I don’t know whether to laugh or cry over “Rudo y Cursi,” an oddball football dramedy that reteams actors Gael Garcia Bernal and Diego Luna eight years after their breakthrough roles in the indie sensation, “Y tu mama tambien.” “Rudo” isn’t a strikingly original creation, but the efforts of the cast make the stale script sing, assembling a motion picture that coasts along nicely on pure performance oomph. Granted, all this uncut Mexican energy will perhaps take a night in a sensory deprivation chamber to properly expunge from the system, but it’s a wild ride of thespian effort that keeps the material amicable.
Brothers Tato (Gael Garcia Bernal) and Beto (Diego Luna) are Mexican banana farm employees struggling to make ends meet while they watch their dreams evaporate. On their way to a neighborhood football match, the boys are stopped by agent Batuta (Guillermo Francella), who’s vaguely interested in their skills. Offering a slot to only one man, Beto is burned when his scheme to make the cut is thwarted by Tato. Whisked away to Mexico City to play professional ball, Tato is rechristened Cursi, becoming a sporting superstar with money to burn. When Beto (now Rudo) finally receives a chance to prove his worth as a goalie, the brothers are forced to compete for fame, only to have their worst instincts bury them in betrayals and mounting debt.
There’s a freewheeling rhythm to “Rudo” established early on by writer/director Carlos Cuaron (brother of Alfonso Cuaron and co-writer of “Y tu mama tambien”) that takes on a semi-improvisational atmosphere, focusing on the bickering relationship between the two brothers as they blindly sprint for their dreams. Cuaron maintains a curious distance from the performers, allowing them a wide space to react and celebrate in a permissive manner that encourages rapid-fire dialogue delivery and full-body reaction. After all, this is a tale of two men scraping together a chance at success handed to them purely through chance, and Cuaron is wise to stand back and allow the actors to articulate the onslaught of miracles and misery through instinctual performances.
Because “Rudo” is such a loose-fitting, permissive viewing experience, Cuaron struggles to juggle several combative tones to simulate the whirlwind event that Tato and Beto have found themselves in. For the most part, “Rudo” is a comedy, observing Tato chasing his more ideal goal of becoming a singer (using his football fame to release a Tejano version of “I Want You To Want Me”) and finding romance with a gold-digging top model, while Beto uses his newfound cash to purchase monkeys and other bizarre displays of position. “Rudo” is a standard Faustian tale of men finding even greater difficulty once comfortable in the lap of luxury, but Cuaron roots the narrative traditions in tempestuous Mexican social commentary, where status elevation is a hot commodity with limited admission, even turning drug lords into cuddly saviors out of desperation to celebrate monetary achievement of any sort. It’s this thinking that ultimately undoes the characters, making a salient point on the current state of cultural accomplishment in Mexico.

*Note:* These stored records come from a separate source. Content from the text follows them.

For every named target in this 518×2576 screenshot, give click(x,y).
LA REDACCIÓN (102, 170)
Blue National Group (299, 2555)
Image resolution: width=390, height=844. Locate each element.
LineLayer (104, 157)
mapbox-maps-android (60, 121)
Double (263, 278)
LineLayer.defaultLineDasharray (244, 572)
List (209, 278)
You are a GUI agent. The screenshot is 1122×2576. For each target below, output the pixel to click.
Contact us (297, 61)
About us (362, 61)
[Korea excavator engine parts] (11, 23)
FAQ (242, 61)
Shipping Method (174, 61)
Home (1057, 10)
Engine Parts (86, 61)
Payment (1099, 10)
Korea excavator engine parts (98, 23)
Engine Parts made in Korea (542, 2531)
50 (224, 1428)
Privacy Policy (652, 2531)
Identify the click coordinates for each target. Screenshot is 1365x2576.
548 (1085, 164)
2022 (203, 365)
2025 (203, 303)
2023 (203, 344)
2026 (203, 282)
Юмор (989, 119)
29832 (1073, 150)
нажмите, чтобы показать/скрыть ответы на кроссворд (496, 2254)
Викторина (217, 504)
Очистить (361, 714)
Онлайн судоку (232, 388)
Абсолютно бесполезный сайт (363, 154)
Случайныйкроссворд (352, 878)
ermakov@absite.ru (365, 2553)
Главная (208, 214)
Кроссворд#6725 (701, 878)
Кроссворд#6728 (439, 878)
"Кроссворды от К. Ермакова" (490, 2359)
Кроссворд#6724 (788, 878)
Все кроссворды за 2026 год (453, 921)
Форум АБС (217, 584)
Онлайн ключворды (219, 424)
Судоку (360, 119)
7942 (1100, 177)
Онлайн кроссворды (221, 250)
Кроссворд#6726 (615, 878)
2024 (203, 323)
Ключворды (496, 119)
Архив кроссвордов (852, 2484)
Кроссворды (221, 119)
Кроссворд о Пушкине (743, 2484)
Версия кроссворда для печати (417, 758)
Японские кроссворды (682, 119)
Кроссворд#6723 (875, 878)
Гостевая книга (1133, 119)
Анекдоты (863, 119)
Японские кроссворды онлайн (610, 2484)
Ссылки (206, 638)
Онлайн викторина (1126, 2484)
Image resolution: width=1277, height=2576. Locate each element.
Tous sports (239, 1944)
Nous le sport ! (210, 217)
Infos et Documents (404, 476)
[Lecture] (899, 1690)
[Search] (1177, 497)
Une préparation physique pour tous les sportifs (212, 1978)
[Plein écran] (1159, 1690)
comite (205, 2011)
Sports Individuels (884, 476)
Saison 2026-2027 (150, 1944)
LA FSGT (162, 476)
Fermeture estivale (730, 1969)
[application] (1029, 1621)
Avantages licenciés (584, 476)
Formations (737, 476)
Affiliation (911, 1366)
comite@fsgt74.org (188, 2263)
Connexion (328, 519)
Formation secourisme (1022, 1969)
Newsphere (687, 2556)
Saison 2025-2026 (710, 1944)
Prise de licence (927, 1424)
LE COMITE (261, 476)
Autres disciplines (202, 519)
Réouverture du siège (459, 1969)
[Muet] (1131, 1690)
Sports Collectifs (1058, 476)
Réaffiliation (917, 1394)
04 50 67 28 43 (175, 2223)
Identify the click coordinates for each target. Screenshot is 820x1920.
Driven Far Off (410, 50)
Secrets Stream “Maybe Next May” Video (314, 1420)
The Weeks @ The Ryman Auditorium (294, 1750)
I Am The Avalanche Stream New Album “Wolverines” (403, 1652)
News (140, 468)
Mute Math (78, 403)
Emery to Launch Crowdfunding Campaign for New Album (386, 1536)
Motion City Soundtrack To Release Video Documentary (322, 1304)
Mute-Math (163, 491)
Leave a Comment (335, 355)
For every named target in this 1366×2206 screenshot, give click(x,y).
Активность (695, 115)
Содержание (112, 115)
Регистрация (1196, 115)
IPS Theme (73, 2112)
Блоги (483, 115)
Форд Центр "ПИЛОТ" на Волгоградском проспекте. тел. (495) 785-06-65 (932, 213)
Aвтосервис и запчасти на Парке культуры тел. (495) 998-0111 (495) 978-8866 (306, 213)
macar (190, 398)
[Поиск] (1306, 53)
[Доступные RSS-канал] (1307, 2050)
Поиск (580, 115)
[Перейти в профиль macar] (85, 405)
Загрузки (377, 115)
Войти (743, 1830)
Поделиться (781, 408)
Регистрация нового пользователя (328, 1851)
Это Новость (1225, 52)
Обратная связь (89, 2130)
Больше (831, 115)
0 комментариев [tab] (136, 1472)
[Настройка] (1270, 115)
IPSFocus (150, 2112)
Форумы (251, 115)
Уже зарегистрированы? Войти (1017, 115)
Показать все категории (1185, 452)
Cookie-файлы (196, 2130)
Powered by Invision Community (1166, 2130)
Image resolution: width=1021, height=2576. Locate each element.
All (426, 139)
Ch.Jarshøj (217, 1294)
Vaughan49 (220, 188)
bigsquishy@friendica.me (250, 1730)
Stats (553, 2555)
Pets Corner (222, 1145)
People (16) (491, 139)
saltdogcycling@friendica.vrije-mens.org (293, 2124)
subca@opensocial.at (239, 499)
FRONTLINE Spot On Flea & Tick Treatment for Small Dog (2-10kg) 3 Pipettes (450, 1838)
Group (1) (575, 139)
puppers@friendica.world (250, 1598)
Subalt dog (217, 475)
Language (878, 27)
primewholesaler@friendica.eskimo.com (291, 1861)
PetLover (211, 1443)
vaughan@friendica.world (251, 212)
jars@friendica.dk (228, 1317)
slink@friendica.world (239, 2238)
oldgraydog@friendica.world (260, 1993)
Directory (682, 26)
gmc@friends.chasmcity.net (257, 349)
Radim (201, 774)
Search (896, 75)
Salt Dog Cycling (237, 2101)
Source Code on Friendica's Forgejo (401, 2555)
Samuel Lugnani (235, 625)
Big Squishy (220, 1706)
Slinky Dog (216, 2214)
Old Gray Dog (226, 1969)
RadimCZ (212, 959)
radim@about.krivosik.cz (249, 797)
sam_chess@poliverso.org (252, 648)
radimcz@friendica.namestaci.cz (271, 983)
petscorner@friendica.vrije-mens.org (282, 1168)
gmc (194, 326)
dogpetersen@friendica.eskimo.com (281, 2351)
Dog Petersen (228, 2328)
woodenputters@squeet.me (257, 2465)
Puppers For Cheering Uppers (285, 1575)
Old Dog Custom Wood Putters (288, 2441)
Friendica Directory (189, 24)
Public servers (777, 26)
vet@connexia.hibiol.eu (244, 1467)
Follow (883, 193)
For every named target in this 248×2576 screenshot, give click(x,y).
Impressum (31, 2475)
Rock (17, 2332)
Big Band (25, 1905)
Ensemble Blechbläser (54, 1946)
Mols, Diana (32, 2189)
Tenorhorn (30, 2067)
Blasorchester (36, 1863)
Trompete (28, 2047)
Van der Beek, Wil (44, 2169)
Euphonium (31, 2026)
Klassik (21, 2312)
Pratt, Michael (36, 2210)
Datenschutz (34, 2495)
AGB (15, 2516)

Cuaron aims for a basic circular motion to plot “Rudo” from beginning to end, rendering the final minutes passionately performed, but lacking surprise. It’s odd to watch the feature entertain such filmmaking elasticity only to scurry for the warmth of convention in the final act. Still, Garcia and Luna share outstanding chemistry together, and provide “Rudo y Cursi” with a definite edge and generous spirit of bewilderment that keeps the picture engaging.